Lake in Quebec, Canada

The lac à Mars is a fresh body of water in the watershed of the rivière à Mars North-West, the rivière à Mars and the Saguenay River. This body of water is located in the unorganized territory of Lac-Pikauba, in the Charlevoix Regional County Municipality, in the administrative region of Saguenay–Lac-Saint-Jean, in the province of Quebec, in Canada. Lac à Mars is located in the central eastern part of the Laurentides Wildlife Reserve.

Upstream of the port, industrial and urban area, the rivière à Mars valley is mainly served by the Consol Paper road. The rivière à Mars North-West is served by a few other secondary forest roads for forestry and recreational tourism activities.

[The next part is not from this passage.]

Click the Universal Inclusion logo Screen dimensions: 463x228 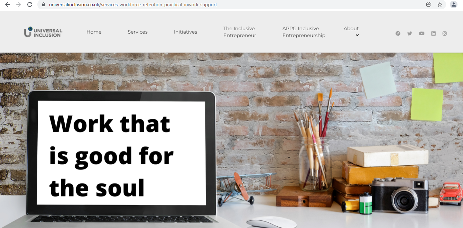pos(43,32)

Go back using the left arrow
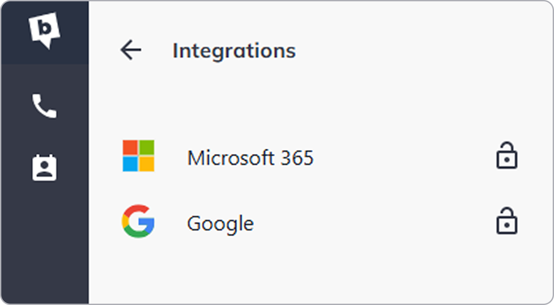[x=131, y=50]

Forestry is the main economic activity in the sector; recreational tourism, second.

The surface of the lac à March is usually frozen from the beginning of December to the end of March, however the safe circulation on the ice is generally made from mid-December to mid-March.

== Geography ==
The mouth of Lac à Mars is located about 11.5 km northeast of the boundary of the administrative regions of Saguenay–Lac-Saint-Jean and Capitale-Nationale. The main watersheds near Lake Mars are:
- north side: Cyriac River, rivière à Mars North-West, rivière à Mars, rivière à Pierre, ruisseau au Goéland;
- east side: rivière à Mars, Raymond lake, Vents lake, Chemin des Canots River;
- south side: Lac des Pas Perdus, Bouleaux lake, Pas Perdus lake, Grand lac des Enfers, Philippe stream, Chicoutimi River;
- west side: Pikauba Lake, Davis lake, Fortier lake, Claveau brook, Noir brook, Apica River.

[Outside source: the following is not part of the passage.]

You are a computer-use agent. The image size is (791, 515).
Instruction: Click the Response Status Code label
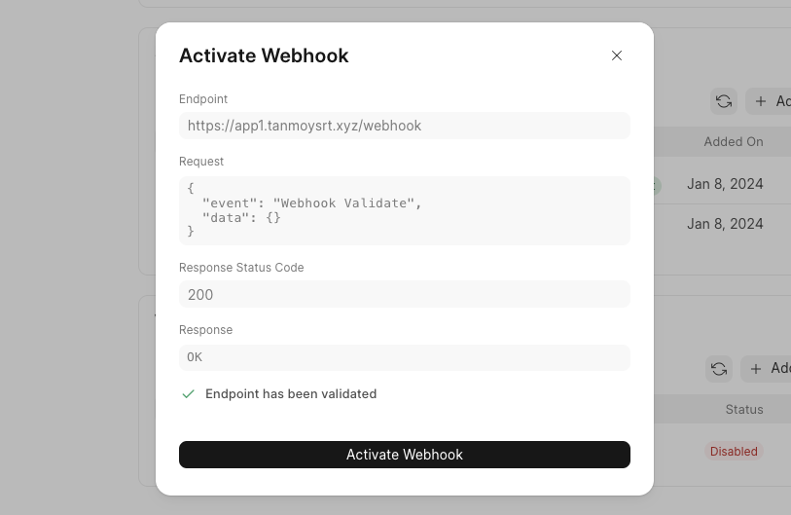point(241,268)
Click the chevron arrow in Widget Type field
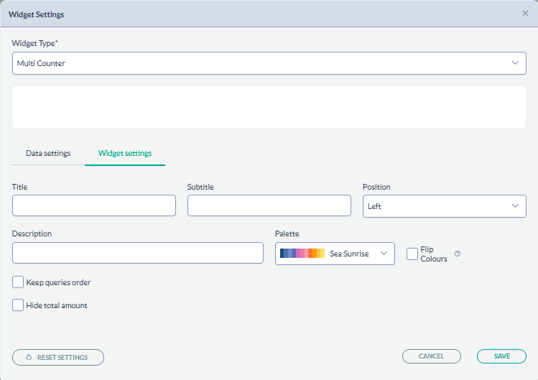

Lac à Mars has a length of 2.3 km in the shape of a woman's head seen in semi-profile, a maximum width of 0.8 km, an altitude is 858 km and an area of NNNN km2. This lake has a narrow bay stretching 0.17 km to the east. It also has a narrowing to 0.34 km in its southern part. A peninsula attached to the eastern shore stretching on 0.15 km in the shape of a hook causes another narrowing in the northern part of the lake. The mouth of this lake is located at the bottom of a bay on the north shore, at:
- 1.5 km east of a mountain peak reaching 1080 m;
- 3.7 km north of Lac des Bouleaux;
- 7.3 km west of the course of the rivière à Mars;
- 5.5 km east of a bay on Pikauba Lake;
- 17.2 km south of the confluence of the rivière à Mars North-West and the rivière à Mars;
- 67.0 km south-east of downtown Saguenay (city).

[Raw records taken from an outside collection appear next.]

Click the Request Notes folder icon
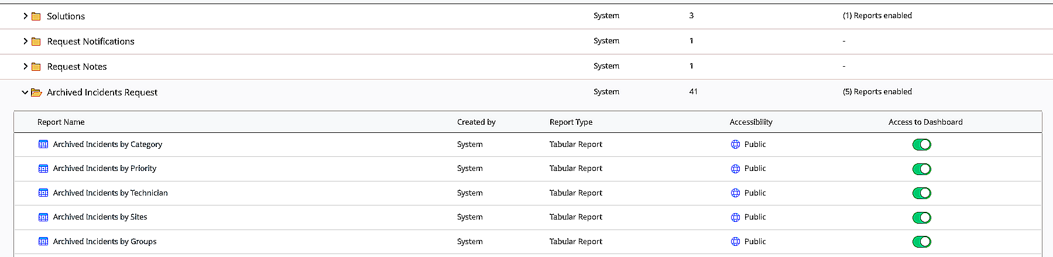The image size is (1053, 257). [36, 67]
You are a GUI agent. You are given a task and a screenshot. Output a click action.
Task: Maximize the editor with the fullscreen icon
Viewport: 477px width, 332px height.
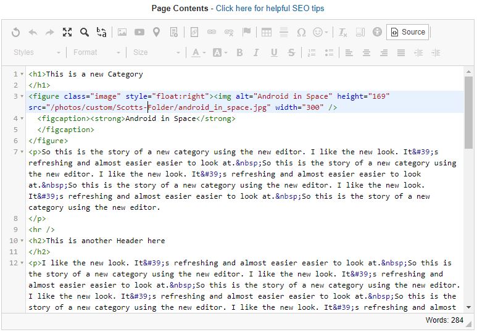click(67, 32)
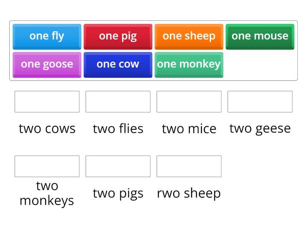Select the dark green 'one mouse' tile

point(260,36)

From the confluence of the lac à Mars, the current descends the course of:
- the rivière à Mars North-West on 26.6 km generally towards the north;
- the rivière à Mars on 66.0 km generally towards the north;
- the Baie des Ha! Ha! on 11 km towards the northeast;
- the Saguenay River on 99.5 km eastwards to Tadoussac where it merges with the Saint Lawrence estuary.

== Toponymy ==
The place names “Rivière à Mars”, “Rivière à Mars Nord-Ouest” and “Lac à Mars” have the same origin.

The toponym "lac à Mars" was formalized on December 5, 1968, by the Commission de toponymie du Québec.